#### The task:
Please return every one of the rows below word for word, without the pictures.

== Exercise input ==

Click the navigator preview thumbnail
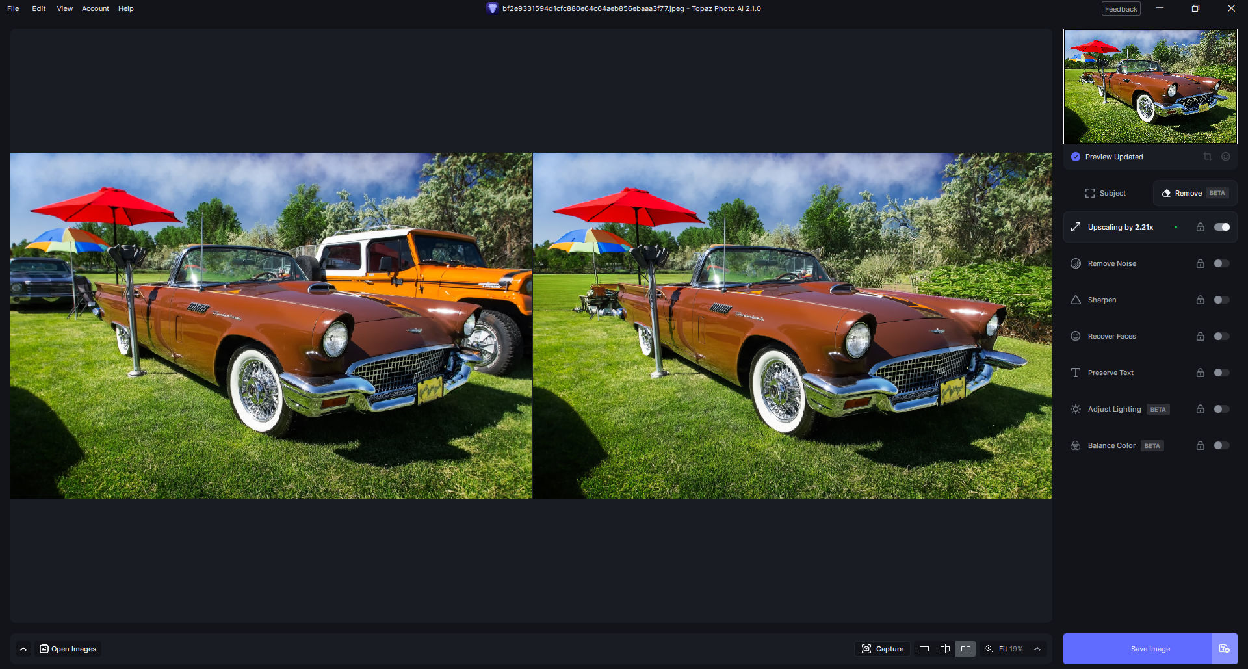[1150, 86]
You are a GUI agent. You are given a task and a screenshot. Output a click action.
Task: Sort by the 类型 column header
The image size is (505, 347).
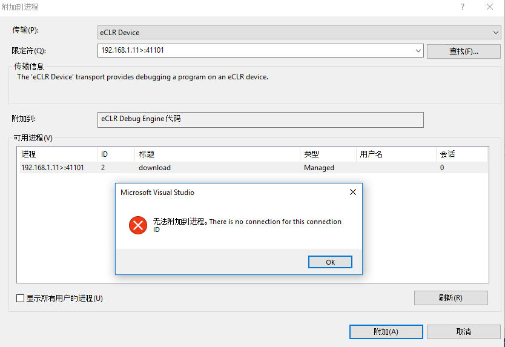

===

#### Answer to the problem:
Click the navigator preview thumbnail
[1150, 86]
You are a GUI agent. You are given a task and a screenshot. Output a click action.
Task: Sort by the 类型 column header
The image size is (505, 347).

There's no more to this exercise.